Document passage
· · · · ·

In order to aid you and your family as you study John 1 this week, here are a few insights from gospel scholars that provide more depth and context to the Gospel of John.
Who was John?
Thomas A. Wayment explains in The New Testament: A Translation for Latter-day Saints:
As in the other Gospels, the author of the Gospel of John never mentions himself by name directly. In the stories that are retold in the Fourth Gospel, an unnamed disciple sees and experiences the life of Jesus personally and uniquely. He was a follower of John the Baptist (John 1:35–39), and he became a follower of Jesus after hearing John’s testimony. During Jesus’s final week of life, the unnamed disciple grew more prominent in the story, perhaps suggesting that his witness was shaped by the events of the final week. He sat next to Jesus at the Last Supper (John 13:21–30), he may have watched the trial of Jesus with Peter (John 18:15–18), he visited Jesus during the crucifixion (John 19:26–27), he was among the first to visit the empty tomb (John 20:2–10), and he dined with Jesus after the resurrection (John 21:7–20). The author was reluctant to name himself, although he clearly told of his involvement in the story. Tradition has connected John the son of Zebedee with the author of the Gospel, although some early Christians like Irenaeus (died 202 CE) thought another disciple named John was responsible for writing the Gospel, but for the most part the tradition has been fairly stable that John the early disciple wrote it.
The Greek of the Fourth Gospel and writing style can be described as simple and perhaps the work of a non-native Greek speaker. Beginning with the opening lines, it quickly becomes apparent that John was not writing a historical record of Jesus’s life (John 20:30) but rather a reflection on the meaning of Jesus’s life (John 20:31). Stories and events from Jesus’s life were chosen for a specific purpose and interest.
Why does he call Christ the Word?

· · · · ·

Information shown
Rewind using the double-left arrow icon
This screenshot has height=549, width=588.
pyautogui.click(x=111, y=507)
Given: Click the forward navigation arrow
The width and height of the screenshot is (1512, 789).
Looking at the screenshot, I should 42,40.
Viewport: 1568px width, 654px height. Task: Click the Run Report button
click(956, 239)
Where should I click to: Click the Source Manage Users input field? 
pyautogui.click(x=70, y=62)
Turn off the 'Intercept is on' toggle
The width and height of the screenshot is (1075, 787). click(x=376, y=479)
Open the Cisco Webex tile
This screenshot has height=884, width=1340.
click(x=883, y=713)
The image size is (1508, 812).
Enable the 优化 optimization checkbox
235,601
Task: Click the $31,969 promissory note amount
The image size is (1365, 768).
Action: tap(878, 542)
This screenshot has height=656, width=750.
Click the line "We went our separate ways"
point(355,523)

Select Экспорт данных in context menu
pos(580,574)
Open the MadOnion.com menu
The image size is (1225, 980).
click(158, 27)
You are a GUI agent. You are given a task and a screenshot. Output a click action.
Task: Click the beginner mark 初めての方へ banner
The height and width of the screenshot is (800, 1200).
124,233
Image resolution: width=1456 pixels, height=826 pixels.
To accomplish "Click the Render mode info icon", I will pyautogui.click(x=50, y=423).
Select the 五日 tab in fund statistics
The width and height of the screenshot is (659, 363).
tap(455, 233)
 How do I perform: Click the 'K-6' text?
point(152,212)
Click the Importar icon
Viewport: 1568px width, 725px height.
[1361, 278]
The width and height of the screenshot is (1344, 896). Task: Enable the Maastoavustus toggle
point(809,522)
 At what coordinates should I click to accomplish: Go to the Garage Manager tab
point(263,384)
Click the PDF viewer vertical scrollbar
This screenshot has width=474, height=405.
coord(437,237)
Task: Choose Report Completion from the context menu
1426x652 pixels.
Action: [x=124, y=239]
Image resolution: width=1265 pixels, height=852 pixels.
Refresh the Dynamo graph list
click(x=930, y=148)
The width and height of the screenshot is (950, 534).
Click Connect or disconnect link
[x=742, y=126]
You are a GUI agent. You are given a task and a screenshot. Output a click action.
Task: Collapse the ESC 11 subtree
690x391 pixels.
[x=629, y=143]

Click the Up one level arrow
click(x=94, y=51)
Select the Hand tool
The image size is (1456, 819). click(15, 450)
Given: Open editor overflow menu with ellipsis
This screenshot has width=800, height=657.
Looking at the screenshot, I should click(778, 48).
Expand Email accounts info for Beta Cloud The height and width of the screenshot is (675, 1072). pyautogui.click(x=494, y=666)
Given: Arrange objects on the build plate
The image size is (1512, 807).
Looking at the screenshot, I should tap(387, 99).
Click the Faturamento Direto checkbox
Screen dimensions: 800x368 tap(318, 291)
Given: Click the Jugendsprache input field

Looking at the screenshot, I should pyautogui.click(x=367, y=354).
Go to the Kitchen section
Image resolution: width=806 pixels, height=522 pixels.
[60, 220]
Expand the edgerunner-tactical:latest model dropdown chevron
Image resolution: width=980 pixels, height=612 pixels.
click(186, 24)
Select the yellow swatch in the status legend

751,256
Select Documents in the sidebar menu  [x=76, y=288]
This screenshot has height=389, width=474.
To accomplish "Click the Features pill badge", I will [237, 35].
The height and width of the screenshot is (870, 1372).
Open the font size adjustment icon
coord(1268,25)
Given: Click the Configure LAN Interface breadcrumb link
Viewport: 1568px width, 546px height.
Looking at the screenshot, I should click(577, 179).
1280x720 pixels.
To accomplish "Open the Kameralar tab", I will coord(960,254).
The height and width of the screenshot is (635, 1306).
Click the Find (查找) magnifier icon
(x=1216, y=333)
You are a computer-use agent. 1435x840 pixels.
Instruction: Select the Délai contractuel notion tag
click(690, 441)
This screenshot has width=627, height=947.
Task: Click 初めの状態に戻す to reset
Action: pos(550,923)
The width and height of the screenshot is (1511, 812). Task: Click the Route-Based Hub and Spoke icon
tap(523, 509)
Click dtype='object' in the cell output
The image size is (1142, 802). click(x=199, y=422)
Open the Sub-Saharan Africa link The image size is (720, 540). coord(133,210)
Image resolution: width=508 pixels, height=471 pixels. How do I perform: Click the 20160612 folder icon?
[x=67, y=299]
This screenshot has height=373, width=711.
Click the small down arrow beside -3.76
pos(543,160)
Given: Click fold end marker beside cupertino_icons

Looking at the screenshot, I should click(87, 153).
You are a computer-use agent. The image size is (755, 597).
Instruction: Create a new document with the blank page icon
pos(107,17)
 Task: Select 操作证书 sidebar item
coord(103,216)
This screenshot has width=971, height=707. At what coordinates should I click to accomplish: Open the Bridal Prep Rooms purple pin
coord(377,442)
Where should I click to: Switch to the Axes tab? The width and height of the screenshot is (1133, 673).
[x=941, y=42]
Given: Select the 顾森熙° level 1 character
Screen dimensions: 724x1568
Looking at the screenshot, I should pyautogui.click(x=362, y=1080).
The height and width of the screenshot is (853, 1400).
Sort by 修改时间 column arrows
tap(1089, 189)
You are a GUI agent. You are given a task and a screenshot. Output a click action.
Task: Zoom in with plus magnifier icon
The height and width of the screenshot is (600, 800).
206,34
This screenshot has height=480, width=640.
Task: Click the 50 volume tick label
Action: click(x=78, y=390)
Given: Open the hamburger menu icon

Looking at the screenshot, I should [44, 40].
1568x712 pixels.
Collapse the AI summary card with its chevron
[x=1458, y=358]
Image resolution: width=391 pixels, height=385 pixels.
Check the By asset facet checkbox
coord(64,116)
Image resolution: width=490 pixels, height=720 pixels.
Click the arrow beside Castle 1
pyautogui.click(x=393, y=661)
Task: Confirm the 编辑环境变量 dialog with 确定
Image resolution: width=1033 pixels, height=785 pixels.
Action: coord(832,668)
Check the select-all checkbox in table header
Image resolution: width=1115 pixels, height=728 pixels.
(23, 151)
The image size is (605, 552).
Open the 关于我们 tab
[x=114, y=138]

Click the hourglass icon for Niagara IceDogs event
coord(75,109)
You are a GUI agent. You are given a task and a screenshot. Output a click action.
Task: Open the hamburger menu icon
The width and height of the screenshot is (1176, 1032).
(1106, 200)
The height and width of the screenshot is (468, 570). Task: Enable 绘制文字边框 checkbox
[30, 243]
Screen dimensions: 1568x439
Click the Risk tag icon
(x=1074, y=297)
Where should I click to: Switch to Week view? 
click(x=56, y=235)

· · · · ·

Instructions to follow
Carry on the study notes on the Gospel of John from the point where they end, ahead of the items.

Output of the exercise
In The New Testament Study Guide: Start to Finish, the book’s editor Thomas R. Valletta compiles quotes from prophets and scholars to explain Jesus Christ’s role as the Word:
Elder Bruce R. McConkie taught: “Christ is the Word or Messenger of Salvation. Thus John’s meaning is: ‘In pre-existence was Christ, and Christ was with the Father, and he, the Son, had himself also attained godhood.’ I. V. John 1:1–2; D&C 93:7–8. Further, the gospel itself is the word, and it is because the gospel or word of salvation is in Christ that he, on the principle of personification’ . . . becomes the Word” (Doctrinal New Testament Commentary, 1:71; see also JST, John 1:1).
“The Gospel of John calls Jesus the Word (see John 1:1; logos in Greek), a complex philosophical term that basically means the divine principle of reason that brings order to the universe and links the human mind with Deity. In basic gospel terms, Jesus is the mediator who was sent to reconcile humanity with God (see D&C 76:69)” (Judd, Essential New Testament Companion, 34–35).
“The Father operated . . . through the Son, who thus became the executive through whom the will, commandment, or word of the Father was put into effect. It is with incisive appropriateness therefore, that the Son, Jesus Christ, is designated by the apostle John as the Word; or as declared by the Father ‘the word of my power’” (Talmage, Jesus the Christ, 33).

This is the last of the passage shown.